**** Dataset entries

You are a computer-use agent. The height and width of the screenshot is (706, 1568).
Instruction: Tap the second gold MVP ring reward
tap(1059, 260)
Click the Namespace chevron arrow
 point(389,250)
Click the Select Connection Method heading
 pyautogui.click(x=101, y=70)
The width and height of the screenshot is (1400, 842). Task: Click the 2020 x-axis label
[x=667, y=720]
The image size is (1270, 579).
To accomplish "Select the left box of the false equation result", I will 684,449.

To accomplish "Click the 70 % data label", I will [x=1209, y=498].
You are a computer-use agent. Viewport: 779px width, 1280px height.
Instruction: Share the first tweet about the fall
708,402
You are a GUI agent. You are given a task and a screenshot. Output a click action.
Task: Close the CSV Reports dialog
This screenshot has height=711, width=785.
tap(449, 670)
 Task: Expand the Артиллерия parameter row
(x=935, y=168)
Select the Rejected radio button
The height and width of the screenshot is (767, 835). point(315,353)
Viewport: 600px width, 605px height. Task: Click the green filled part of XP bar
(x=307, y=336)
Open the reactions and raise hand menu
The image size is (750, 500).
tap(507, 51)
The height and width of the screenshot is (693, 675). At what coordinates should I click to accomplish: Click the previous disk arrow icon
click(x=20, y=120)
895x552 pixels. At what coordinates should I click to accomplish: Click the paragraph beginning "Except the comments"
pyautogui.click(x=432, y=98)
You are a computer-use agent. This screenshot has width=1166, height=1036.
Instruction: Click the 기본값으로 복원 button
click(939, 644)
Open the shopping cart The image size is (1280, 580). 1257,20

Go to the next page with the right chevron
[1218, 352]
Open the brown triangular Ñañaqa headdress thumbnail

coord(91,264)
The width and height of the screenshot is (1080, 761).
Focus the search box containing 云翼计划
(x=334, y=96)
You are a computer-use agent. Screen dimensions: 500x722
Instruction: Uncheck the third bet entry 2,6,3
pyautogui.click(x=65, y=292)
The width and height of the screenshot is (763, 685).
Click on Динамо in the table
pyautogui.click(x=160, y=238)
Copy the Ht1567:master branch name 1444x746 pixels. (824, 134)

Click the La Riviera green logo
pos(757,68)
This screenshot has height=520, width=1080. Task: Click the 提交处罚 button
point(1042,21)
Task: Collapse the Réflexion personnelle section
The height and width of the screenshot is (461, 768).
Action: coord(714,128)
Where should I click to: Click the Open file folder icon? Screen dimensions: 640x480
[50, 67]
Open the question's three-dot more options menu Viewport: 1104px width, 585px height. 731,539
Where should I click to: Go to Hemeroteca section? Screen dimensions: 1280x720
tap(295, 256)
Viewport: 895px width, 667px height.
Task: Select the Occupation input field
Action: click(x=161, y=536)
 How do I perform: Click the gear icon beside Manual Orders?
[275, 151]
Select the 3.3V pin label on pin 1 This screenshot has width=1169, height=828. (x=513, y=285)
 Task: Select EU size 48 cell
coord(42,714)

********

**Goal of the exercise**
Each line above with the word "computer" must be returned.

**Result of the task**
You are a computer-use agent. The height and width of the screenshot is (706, 1568).
You are a computer-use agent. Viewport: 779px width, 1280px height.
You are a computer-use agent. This screenshot has width=1166, height=1036.
You are a computer-use agent. Screen dimensions: 500x722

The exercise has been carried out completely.